1) kinderBLAG. This roolz. That's a Live CD based on Fedora (147M). Or even better, based on OpenBSD (304M). Check out the OpenBSD kinderBLAG and then give it to someone that has kids. Live CD. It doesn't touch the harddrive. It won't mess up anything (e.g., kids can't delete your work). It can run on a Windows box cause it's a Live CD. That's basically a GCompris Live CD.
2) I've been poking away at the Eee, in hopes of being able to support ALL hardware (including BIOS) running Free software: http://www.blagblagblag.org/pub/BLAG/developers/jebba/eee/
jebba: Oh, and Git is my new favorite program.

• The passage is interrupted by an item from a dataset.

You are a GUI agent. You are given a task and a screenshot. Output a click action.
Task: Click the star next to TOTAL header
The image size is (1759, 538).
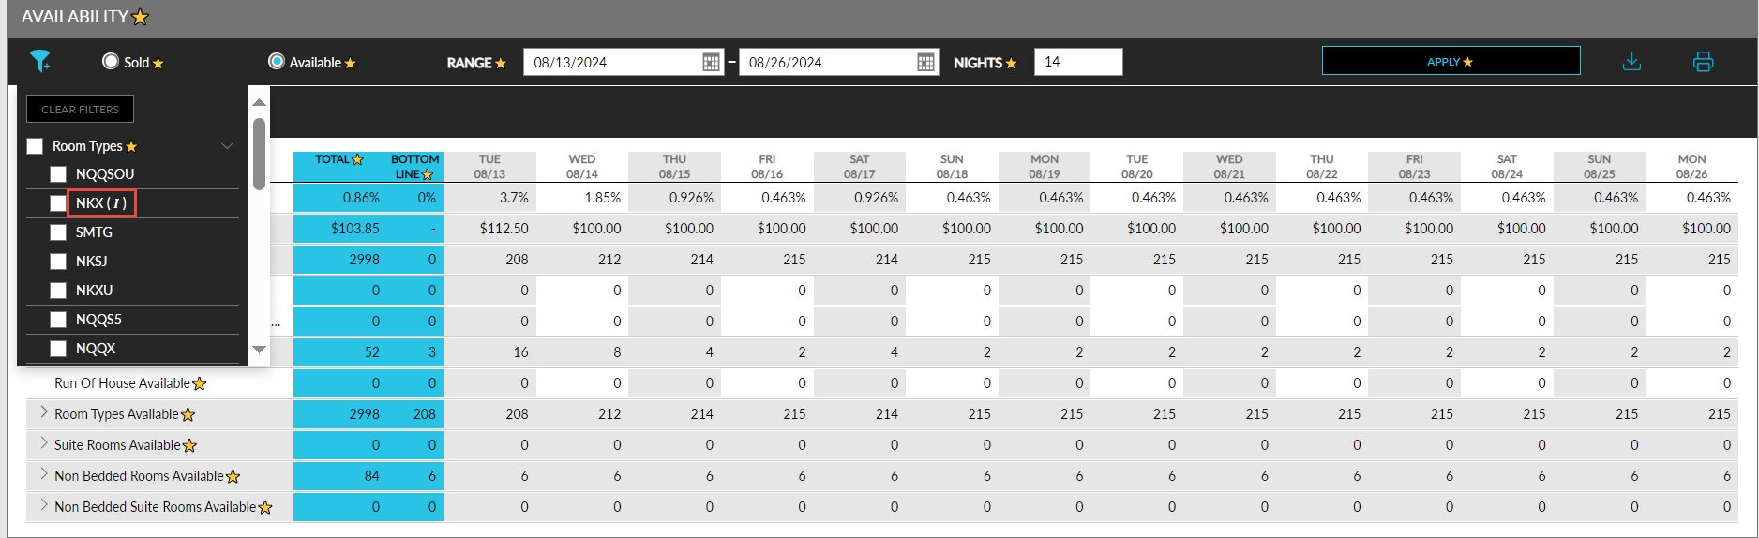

Magic Banana: Much work on Linux creates that I guess! :D
jebba: :) Git is the greatest.
Magic Banana: Even when you are the only one touching the source? Isn't it overkilling?
jebba: Well, I use it for directories of scripts, for example. Sort of "automatic backups". Basically you can track anything with it. Nice logs and such. Grab a `git` archive like:
git-clone git://git.kernel.org/pub/scm/linux/kernel/git/torvalds/linux-2.6.git
Then `cd` in there and run `git-log`, `git-status`, `git-blame drivers/net/tg3.c`, etc. So coool. The .git repository for the kernel is around 500M. Hopefully git will displace svn quickly.
Magic Banana: Well, thank you again for your work with Free softwares!
jebba: Eh, no problem, thank you. :)
Updates: The 90000 repository is roughly in place and some of the first patches related to linux-libre have hit LKML (by David Woodhouse).